Disentangling tau and brain atrophy cluster heterogeneity across the Alzheimer's disease continuum

Alzheimers Dement (N Y). 2022 May 23;8(1):e12305. doi: 10.1002/trc2.12305. eCollection 2022.

Abstract

Introduction: Neuroimaging heterogeneity in dementia has been examined using single modalities. We evaluated the associations of magnetic resonance imaging (MRI) atrophy and flortaucipir positron emission tomography (PET) clusters across the Alzheimer's disease (AD) spectrum.

Methods: We included 496 Alzheimer's Disease Neuroimaging Initiative participants with brain MRI, flortaucipir PET scan, and amyloid beta biomarker measures obtained. We applied a novel robust collaborative clustering (RCC) approach on the MRI and flortaucipir PET scans. We derived indices for AD-like (SPARE-AD index) and brain age (SPARE-BA) atrophy.

Results: We identified four tau (I-IV) and three atrophy clusters. Tau clusters were associated with the apolipoprotein E genotype. Atrophy clusters were associated with white matter hyperintensity volumes. Only the hippocampal sparing atrophy cluster showed a specific association with brain aging imaging index. Tau clusters presented stronger clinical associations than atrophy clusters.

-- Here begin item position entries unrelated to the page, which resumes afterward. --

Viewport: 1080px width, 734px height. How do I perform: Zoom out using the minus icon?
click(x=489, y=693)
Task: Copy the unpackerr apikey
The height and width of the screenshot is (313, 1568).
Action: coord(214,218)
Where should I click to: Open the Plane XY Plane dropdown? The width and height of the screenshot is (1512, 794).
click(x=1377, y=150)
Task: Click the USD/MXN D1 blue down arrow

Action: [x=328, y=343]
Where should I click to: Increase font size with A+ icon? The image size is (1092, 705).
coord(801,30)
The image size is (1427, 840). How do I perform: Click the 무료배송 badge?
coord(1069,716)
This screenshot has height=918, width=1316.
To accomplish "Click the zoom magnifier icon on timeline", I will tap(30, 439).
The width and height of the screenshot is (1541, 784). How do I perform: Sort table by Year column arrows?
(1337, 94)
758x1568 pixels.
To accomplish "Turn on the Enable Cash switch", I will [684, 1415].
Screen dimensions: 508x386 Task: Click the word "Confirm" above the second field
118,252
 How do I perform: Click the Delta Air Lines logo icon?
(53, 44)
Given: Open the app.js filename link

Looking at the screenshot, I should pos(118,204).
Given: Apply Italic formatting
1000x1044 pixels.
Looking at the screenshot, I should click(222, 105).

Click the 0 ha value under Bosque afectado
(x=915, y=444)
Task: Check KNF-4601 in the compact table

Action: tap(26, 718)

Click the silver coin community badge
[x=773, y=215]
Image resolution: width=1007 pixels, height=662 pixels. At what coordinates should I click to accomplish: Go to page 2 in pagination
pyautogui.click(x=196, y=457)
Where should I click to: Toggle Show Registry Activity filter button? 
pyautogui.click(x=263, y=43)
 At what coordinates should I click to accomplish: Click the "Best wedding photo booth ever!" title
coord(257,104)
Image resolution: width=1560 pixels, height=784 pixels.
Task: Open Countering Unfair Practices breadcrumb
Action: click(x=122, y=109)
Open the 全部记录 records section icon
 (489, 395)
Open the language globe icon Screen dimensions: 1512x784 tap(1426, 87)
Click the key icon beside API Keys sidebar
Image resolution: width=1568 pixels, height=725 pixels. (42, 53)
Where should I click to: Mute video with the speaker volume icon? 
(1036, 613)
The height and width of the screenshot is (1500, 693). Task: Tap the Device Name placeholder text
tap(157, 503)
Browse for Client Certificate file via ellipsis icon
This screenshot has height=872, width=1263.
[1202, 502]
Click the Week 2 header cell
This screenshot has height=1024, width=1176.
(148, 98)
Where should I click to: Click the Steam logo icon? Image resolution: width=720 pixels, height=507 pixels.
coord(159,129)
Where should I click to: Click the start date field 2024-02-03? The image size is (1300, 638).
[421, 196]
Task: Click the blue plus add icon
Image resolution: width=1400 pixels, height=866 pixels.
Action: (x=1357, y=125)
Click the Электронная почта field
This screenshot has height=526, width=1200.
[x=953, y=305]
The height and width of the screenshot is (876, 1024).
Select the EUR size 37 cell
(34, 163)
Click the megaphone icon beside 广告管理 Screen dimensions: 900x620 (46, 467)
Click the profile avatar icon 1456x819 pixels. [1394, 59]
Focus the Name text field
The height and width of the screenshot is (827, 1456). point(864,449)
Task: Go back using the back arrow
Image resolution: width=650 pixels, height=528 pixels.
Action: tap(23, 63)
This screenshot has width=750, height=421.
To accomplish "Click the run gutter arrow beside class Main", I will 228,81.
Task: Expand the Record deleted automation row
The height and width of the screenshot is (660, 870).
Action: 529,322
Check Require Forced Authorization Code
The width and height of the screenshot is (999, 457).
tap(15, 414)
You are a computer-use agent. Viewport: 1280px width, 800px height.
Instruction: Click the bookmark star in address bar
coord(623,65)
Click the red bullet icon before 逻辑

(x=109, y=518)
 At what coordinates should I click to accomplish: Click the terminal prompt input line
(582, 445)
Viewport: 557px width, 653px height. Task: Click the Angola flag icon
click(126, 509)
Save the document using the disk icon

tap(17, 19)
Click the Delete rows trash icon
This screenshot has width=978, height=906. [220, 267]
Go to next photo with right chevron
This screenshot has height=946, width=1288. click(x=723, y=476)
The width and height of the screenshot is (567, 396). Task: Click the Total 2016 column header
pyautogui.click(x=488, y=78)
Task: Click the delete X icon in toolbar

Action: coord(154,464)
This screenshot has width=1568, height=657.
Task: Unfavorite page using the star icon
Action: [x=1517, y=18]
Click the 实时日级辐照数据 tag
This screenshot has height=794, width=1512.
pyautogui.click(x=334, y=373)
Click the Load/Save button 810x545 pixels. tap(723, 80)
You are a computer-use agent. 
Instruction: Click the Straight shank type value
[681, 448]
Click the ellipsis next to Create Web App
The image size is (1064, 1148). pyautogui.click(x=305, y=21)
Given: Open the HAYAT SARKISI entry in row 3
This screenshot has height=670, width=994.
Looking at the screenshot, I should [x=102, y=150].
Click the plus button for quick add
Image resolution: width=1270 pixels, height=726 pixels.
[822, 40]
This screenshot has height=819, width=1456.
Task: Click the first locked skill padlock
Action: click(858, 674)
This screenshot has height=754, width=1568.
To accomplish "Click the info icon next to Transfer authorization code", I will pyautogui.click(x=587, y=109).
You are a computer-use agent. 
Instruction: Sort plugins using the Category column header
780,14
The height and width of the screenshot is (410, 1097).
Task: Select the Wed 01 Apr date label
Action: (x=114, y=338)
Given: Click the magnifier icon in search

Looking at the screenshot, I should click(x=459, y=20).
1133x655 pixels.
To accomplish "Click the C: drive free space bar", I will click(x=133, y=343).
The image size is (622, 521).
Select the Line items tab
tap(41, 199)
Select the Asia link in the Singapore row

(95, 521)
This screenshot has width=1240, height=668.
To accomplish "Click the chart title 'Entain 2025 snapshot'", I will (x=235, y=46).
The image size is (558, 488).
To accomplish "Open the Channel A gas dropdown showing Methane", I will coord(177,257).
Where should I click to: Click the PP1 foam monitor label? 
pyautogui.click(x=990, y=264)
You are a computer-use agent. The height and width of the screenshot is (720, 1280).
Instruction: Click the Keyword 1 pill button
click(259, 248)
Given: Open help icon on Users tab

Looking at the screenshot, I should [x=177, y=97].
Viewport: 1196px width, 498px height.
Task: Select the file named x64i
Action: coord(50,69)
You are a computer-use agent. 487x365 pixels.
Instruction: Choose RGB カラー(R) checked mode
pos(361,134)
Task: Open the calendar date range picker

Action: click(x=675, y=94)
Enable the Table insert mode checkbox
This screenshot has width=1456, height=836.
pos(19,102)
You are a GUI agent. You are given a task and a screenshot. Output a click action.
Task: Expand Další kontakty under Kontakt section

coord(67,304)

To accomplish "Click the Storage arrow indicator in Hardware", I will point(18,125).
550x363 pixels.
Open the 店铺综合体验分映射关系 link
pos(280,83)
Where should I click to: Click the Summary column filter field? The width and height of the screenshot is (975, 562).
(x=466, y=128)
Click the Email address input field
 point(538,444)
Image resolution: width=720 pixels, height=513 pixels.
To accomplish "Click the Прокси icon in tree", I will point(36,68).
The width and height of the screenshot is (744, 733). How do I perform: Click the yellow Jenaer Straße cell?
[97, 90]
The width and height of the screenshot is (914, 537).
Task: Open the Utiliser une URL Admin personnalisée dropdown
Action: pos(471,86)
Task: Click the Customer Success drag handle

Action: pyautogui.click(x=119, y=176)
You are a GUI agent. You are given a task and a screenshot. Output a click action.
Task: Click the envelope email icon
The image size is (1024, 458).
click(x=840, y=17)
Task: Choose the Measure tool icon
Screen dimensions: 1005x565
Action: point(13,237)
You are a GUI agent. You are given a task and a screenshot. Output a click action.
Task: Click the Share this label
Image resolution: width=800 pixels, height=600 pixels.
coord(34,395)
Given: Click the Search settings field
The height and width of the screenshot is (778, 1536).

Tau and atrophy clusters were partially associated.

Conclusions: Each neuroimaging modality captured different aspects of brain aging, genetics, vascular changes, and neurodegeneration leading to individual multimodal phenotyping.

Keywords: Alzheimer's disease; amyloid beta; heterogeneity; mangetic resonance imaging; positron emission tomography; prognosis; tau.